Ok, let me explain.  Our house is rather small and it is a ranch home.  All of the rooms have windows and touch exterior walls, including the bathrooms.  However, in the master bathroom there is a door for the tub and toilet.  So, we decided the safest room in our house is the 'sink room' in our bathroom. 

So, my husband and I are quickly making preparations.  Well, our bathroom is a mess.  There are cleaners, make up, soda cans, brushes, a hair dryer, etc out on the counters.  All I could think was, if the roof comes off the house, this stuff is going to become dangerous!  Ridiculous right.  I was running around like a chicken with my head cut off trying to beat this storm by cleaning my 'sink room'.  Yes, I decided THIS was the best time to clean.


Here is a picture of our 'sink room' and the dangerous projectile on the counters! :)


Now... imagine 2 adults, a 2.5 year old and a 9 month old in this little room... 

After the completion of the cleaning.  I grabbed a bunch of pillows and blankets, the cell phone, a flashlight and a couple of other things and then we ran to get the kids.  My husband got our 2.5 year old son and I grabbed our 9 month old daughter.  They were both startled, but my son went right back to sleep.  Thank goodness!  We are now sitting on the floor in our tiny little 'sink room', barely enough room for all 4 of us to even fit in there.  My daughter is growing restless and my son is snoring on a pillow on the floor.  

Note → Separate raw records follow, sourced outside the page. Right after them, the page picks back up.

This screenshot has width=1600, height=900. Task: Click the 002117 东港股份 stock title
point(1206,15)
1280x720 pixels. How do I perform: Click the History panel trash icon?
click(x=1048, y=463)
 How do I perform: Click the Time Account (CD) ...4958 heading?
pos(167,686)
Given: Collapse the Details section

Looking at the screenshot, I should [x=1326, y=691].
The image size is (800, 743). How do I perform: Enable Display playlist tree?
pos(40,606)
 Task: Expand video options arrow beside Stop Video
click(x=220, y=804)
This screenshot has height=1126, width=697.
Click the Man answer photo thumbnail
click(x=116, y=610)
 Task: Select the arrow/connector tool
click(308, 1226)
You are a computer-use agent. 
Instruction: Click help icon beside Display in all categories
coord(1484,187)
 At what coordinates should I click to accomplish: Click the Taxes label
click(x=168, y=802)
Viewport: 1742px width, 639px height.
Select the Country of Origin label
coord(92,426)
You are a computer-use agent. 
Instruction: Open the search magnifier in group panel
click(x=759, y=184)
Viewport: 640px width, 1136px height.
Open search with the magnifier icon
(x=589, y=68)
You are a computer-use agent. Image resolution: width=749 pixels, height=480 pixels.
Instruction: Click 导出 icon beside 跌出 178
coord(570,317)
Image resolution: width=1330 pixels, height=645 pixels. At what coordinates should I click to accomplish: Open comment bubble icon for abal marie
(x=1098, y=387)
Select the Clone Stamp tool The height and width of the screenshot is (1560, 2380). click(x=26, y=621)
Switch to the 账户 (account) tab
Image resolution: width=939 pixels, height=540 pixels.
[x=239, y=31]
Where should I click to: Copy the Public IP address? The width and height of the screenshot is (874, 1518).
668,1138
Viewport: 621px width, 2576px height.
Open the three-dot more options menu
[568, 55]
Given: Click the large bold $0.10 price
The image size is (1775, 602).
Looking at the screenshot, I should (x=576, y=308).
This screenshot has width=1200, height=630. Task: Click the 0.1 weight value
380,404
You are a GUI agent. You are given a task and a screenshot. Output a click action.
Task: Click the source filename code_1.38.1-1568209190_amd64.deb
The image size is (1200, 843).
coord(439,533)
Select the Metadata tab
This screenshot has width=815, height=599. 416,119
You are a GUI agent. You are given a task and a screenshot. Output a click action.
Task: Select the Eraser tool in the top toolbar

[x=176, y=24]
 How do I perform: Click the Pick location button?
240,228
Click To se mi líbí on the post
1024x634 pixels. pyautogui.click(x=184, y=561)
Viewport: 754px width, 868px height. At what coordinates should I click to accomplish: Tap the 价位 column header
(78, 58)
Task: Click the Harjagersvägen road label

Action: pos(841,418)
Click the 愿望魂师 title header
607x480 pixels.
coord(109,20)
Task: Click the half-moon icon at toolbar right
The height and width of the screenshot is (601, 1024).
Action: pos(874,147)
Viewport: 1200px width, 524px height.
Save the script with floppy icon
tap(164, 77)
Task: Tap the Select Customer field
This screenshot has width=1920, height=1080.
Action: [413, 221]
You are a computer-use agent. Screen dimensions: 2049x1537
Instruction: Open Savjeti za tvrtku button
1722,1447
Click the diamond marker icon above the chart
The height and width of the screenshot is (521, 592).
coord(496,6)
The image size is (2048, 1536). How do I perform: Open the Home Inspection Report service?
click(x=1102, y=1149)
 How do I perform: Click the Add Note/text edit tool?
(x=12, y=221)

At this point, all I can think is, "God, please keep us and our family and friends safe."  I, of course, was panicking a little as the wind started blowing the rain straight at the house.  My heart is fluttering, the lightning and thunder are getting worse and worse.  The power goes out.  Which helps me - not!  Suddenly, there is a VERY bright flash of lightning, my son looks up at me, jumps up from the pillow and lands on top of me.  I had to hand my daughter to my husband.  But this sweet sleeping baby boy, cuddling up with his momma calmed me immediately.  I realized there was nothing I could do about the weather, but what I could do was to keep my babies safe and calm.  What a sweet time I had with my son through the howling, pounding storm.  

This was 'A Touch Of Tranquility' in my storm...

Life is crazy... look for the Tranquility

So, I decided to start blogging kind of as a way to relieve stress and decompress.  Life is pretty crazy.  I am married, have two children a 9 month old baby girl and a 2.5 year old boy, work a full-time office job and part-time as a massage therapist.  I know everyone else has just as crazy of a life, this is one outlet for me.  There just are not enough hours in any day or week or month for that matter to complete everything that I need to.  I constantly feel overwhelmed and all that I can do is search for a moment of peace through it all.  Some days that seems nearly impossible.  When I can feel myself getting close to the edge, I know I have to make myself take a break.

This is my newest attempt at trying to find that calm place... blogging.  We shall see how it goes!  I am excited, but who knows, it might be like the New Year's Resolution episode of Friends where Rachel says she is going to write in her diary every day and the rest of the pages are blank.